What all these interpretations, and most of the theological ones such as "disobedience" miss in the story of the Fall is the result: that now Adam and Eve know good and evil. There's even a hint in the word "know" of deciding or determining good and evil. But that's the issue: it isn't simply the disobedience over munching a piece of fruit, but it is the knowing of things that are the provenance of the divine: what good and evil is. This definition fits well the growth of humanity whether we apply it to society, to children becoming adults or what have you: moving from childhood to adulthood comes with knowing what is good and evil, right and wrong and being responsible for those choices; moving from hunter-gatherer to agrarian societies was also attended with increased control from the top of society in the form of law--which as Paul points out teaches us what is good and evil.
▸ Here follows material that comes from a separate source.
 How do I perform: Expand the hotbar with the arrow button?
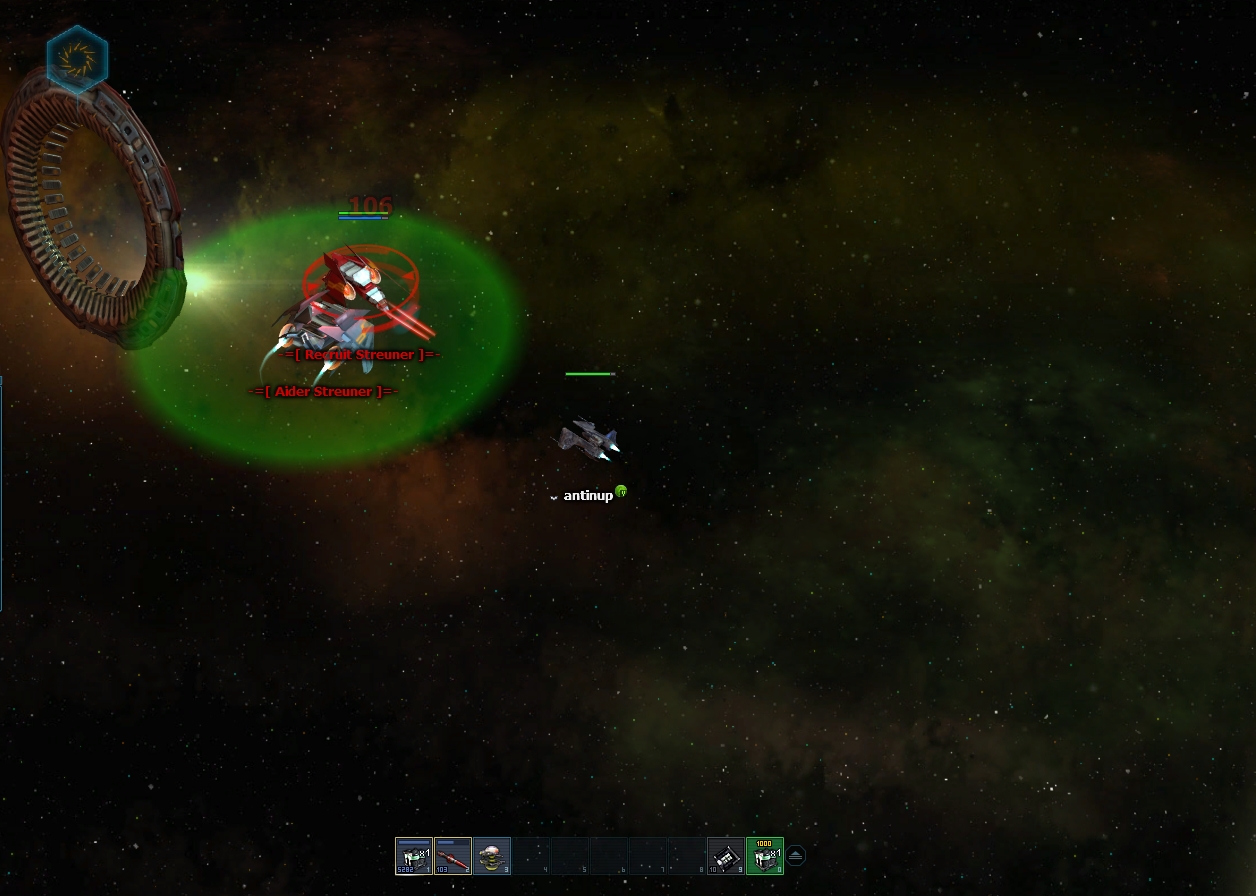pos(796,855)
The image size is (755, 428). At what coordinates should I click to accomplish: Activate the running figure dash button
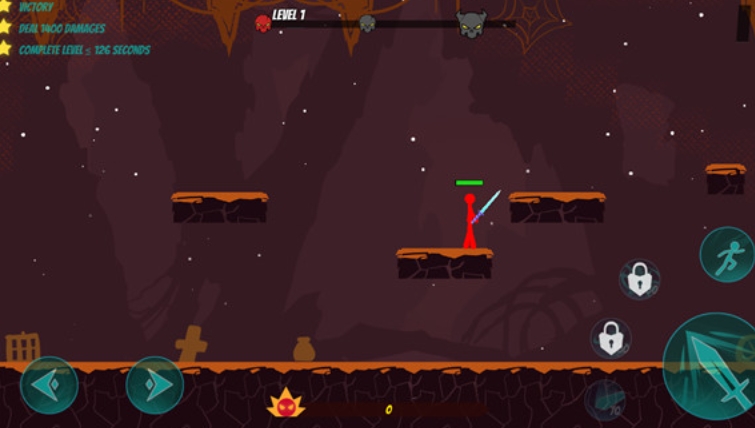click(727, 255)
In asking any question about the Bible and science though one can only note the irony that the Bible made modern science possible--regardless of whether one looks for reconciliation between the myth and the science--one might argue that such is the result of knowing good and evil. Further, while the Bible makes modern science possible and in fact informed early science to a gread deal, the child has replaced the parent--not only in proving that much of what was taken as "true" in the Bible isn't, but in that our new priesthood wears white lab coats; rather than training in the Bible and skills and arts that are focused ultimately on getting one closer to the divine, our education system now is largely concerned with making certain students achieve high science and math scores on standardized tests. I like the irony.

And speaking of Paul, discussion of Paul on the Synoptic-L list has turned slightly to noting that we really only have Paul's word for what he says about Peter and earliest Christianity. It's an interesting discussion especially when one realizes that so much of the modern historiography of the earliest strata of Christianity depend directly on reading that episode and what it might mean against a larger canvass. But we do only have one side, and the question is how historically accurate is that presentation and how much weight can be placed upon it? Unanswerable question on the basis of the evidence we have. But a good question and issue to keep in mind when doing early Christian history.